I understand exactly how you feel in regards to number one. I also couldn't bring myself to play games/watch anime when I didn't feel like I was in the right state of mind. I would constantly tell myself that I wouldn't be able to immerse myself or adequately appreciate the plot/characters. My OCD kept getting worse until eventually I developed a habit where if I broke eye contact with my TV when playing a game, I would have to quit the game because I no longer considered myself immersed. Talking about it now, it was absolutely bananas, but at the time I considered a requirement to playing games. I even knew it was bonkers at the time, but OCD is hard to break out of.

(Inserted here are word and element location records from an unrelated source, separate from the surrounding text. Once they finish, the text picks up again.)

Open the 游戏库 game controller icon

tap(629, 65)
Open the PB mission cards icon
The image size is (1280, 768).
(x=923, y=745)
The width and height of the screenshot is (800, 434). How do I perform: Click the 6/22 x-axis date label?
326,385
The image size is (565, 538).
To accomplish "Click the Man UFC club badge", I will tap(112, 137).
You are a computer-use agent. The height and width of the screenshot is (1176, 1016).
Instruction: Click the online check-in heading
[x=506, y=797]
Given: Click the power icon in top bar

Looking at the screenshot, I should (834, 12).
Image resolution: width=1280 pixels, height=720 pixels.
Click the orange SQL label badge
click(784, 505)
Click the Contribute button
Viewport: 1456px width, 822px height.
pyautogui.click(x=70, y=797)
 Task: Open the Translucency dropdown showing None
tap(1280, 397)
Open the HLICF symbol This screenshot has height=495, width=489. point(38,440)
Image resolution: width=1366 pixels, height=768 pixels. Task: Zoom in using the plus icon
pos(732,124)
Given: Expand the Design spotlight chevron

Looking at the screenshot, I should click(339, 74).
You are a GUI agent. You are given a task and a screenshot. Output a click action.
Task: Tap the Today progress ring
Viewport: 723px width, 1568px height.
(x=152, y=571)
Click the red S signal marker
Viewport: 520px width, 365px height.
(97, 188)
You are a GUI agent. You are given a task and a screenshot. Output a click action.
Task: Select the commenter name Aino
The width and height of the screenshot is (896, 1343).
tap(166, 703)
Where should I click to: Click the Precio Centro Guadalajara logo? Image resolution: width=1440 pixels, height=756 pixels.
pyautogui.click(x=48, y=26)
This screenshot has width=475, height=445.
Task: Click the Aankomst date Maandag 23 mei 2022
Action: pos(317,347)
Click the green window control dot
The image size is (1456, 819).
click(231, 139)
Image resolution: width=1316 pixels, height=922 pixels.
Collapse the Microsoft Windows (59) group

I should probably clarify now that I've never been officially diagnosed with OCD. I used to wash my hands until the skin was red and cracking, and I had downright crazy rituals that made doing mundane things much more of a chore than they needed to be. But the idea of being branded as someone with OCD by a professional always made me feel uneasy; like it would then be a defining part of my character. Therefore it's possible I don't have OCD at all, I'm just merely a bit of a weirdo. So take everything I say with a pinch of salt.

One day I read a guy with OCD describing how he got over such problems. I never bothered to check up on the psychology behind the guy's theories, but they worked for me so maybe they'll work for you. This guy suggested that every time you give into that nagging voice in your head, you make it stronger and harder to ignore. You establish a mental link between doing something and listening to that nagging voice, and your habit eventually becomes a ritual. The only way to get that voice to truly shut up, is to just ignore it. I know that's easier said than done, but once you begin to ignore that voice, it gradually gets weaker and weaker. These days I hardly ever give in. Sometimes I feel like it's trying to worm it's way back in to my life, but then I remember how crippling my OCD made doing regular day tasks and I decide to not give in.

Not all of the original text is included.